I wish these reviews would focus more on the inner short reviews.


----------



## JF2 (Aug 2, 2020)

Hey Andy, check out 7mesh's farside short.


----------



## Josh_Patterson (Sep 9, 2019)

Chris J, the reality is that the vast majority of liner shorts that come with mountain bike shorts are next to worthless. The reason they are included with some shorts has to do with lower tariff duties. Most high-end shorts don't include liners. (The exception on this list is the Pearl iZUMi Elevate short, which does have a very good liner.)


----------



## Paul_Cherry (Feb 5, 2020)

regarding the question on how to get short-legged MTB shorts, check out Zoic Ether 9" shorts. have a pair and fit great.


----------



## wildmedvt (Nov 19, 2008)

The first paragraph made me think immediately of ElevenPine bike shorts, which I LOVE. Baggies with a size zipper and vent to narrow them down for riding and cut down on catching on stuff, but very comfy unzipped for casual wear. They come by themselves or with a pretty decent chamois. Small company, unique design. My favorite shorts!


----------



## wildmedvt (Nov 19, 2008)

Oops side not size.


----------



## Schril (Oct 28, 2010)

I would like to give props to both Voler (made in USA) and Stio.
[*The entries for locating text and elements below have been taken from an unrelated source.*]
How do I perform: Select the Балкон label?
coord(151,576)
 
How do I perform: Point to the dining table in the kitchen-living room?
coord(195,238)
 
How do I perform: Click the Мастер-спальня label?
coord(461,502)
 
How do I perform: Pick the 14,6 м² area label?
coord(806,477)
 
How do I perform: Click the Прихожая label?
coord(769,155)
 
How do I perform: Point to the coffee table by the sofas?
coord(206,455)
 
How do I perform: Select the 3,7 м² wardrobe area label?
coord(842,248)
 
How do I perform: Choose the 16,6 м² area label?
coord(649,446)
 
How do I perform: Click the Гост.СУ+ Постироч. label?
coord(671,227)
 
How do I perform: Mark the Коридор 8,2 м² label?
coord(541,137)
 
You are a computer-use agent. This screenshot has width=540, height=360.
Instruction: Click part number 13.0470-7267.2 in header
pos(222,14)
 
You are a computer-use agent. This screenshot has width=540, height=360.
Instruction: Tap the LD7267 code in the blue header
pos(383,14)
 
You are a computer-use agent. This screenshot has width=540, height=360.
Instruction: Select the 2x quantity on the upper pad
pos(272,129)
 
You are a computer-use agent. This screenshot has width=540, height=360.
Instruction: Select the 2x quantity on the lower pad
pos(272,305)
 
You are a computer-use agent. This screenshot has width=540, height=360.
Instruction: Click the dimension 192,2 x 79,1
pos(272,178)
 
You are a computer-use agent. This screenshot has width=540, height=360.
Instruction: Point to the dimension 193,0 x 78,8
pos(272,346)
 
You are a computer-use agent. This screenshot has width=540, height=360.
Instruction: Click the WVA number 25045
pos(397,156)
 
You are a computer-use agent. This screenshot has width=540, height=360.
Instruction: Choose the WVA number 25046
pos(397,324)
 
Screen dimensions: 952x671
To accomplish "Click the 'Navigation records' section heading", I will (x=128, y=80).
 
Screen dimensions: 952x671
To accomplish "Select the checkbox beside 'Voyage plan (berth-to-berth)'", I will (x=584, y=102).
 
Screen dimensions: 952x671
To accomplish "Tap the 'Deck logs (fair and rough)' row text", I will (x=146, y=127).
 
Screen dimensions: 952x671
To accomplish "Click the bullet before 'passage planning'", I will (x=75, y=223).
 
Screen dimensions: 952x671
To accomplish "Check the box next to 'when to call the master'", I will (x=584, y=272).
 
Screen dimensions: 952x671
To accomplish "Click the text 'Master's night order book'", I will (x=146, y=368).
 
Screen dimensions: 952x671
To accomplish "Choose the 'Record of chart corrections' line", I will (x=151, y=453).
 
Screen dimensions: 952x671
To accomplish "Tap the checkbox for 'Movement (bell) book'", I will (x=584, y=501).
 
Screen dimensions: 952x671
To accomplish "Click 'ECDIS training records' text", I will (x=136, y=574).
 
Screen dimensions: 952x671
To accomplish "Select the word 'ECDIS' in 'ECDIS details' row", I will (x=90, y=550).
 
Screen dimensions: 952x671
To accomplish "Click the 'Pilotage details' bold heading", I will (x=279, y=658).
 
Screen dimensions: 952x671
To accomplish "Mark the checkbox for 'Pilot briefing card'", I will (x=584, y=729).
For shorts without a built in belt, GRIP 6 belts (also made in USA) work great.


----------



## metalskool (Feb 6, 2019)

Agreeed- Zoic are my fave short & liner combo!


----------



## bike4now (Feb 3, 2007)

Interesting that Zoic is not on this list. Hands down the best mtb shorts I've ever owned in decades of riding.


----------